Sondieren, aber richtig: Wer zuerst zuckt, hat verloren

Union und SPD schauen, ob eine große Koalition nochmal klappen könnte. Die taz liefert die Gebrauchsanleitung für den Koalitionspoker.

Willst du mit mir gehen? Ja. Nein. Weiß nicht. Bild: dpa

Sie haben die Wahl vergeigt und ihr Verhandlungspartner könnte Sie roh zum Frühstück verspeisen? Egal. Was Sie jetzt auf jeden Fall verbergen müssen, ist Ihre panische Angst. Deshalb lieber einmal mehr als zu wenig behaupten, sie hätten keine.

So wie SPD-Chef Sigmar Gabriel nach dem Parteikonvent: „Wir haben keine Angst vor Neuwahlen.“ Oder NRW-Ministerpräsidentin Hannelore Kraft: „Wir haben keine Angst vor einer Großen Koalition. Wir haben aber auch keine Angst vor Schwarz-Grün oder Neuwahlen.“ Oder, na klar, Andrea Nahles: „Wir haben überhaupt keine Angst.“

Wäre ja auch Quatsch. Nicht mal die CDU, die befürchten muss, trotz Wahlsiegs keine Regierung hinzukriegen, hat Angst. Behauptet jedenfalls deren Generalsekretär Hermann Gröhe. Sollte es nämlich am Ende auf Neuwahlen hinauslaufen, „bräuchten wir nach dem Wahlergebnis für die Union keine Angst davor zu haben“. Na dann. Einfach immer wieder laut aussprechen. Dann lässt auch das Zittern der Stimme nach.

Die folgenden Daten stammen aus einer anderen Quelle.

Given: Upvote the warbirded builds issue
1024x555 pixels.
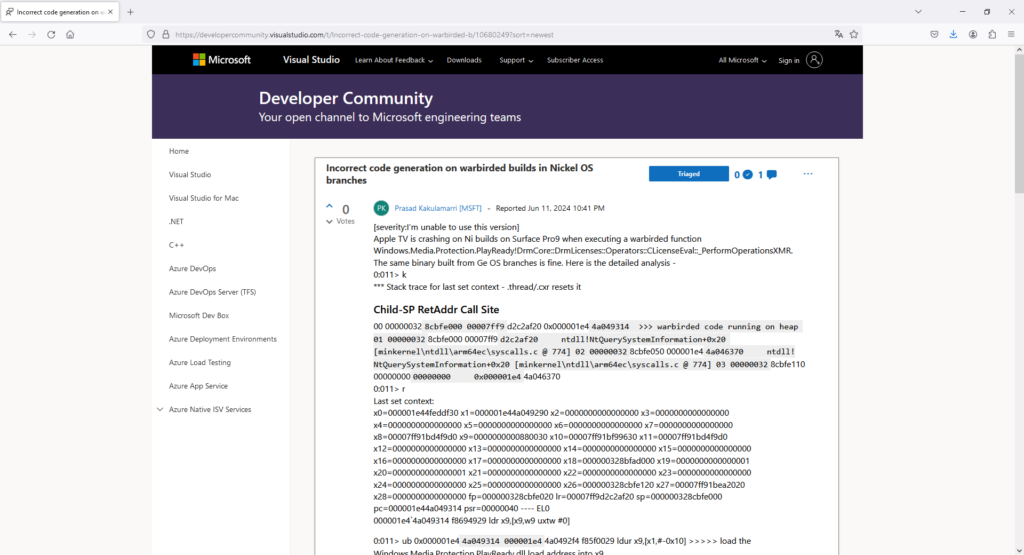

Die Basis macht Ihnen die Hölle heiß, weil Sie sich anschicken, mit dem politischen Gegner ins Bett zu gehen? Ruhig Blut! Spielen Sie auf Zeit und schlagen Sie so zwei Fliegen mit einer Klappe. Geben Sie den Beitrag zahlenden Mitgliedern das Gefühl, sie hätten Mitspracherecht. Und dass ihr endloses Gemecker auch noch Einfluss auf die Verhandlungsinhalte hätte.

Zugleich vermeiden Sie gegenüber Ihrem Sondierungspartner den Eindruck, es eilig zu haben. Immer wenn es konkret zu werden droht – Sie sich also inhaltlich festlegen müssten –, blättern Sie im Kalender und sagen, Sie könnten warten, bis der andere endlich schlauer geworden ist.

Vorbildlich dabei: SPD-Generalsekretärin Andrea Nahles. Die hat schon mal angekündigt, mit dem Votum ihrer Genossen zum Koalitionsvertrag sei möglicherweise erst nach dem Parteitag Mitte November zu rechnen, „wir landen vielleicht im Dezember oder Januar“. So was hat Stil. Ist doch egal, dass dieses Land in Zeiten von Eurokrise und Syrienkonflikt nicht regiert wird. Einfach mal runterkommen, ja?!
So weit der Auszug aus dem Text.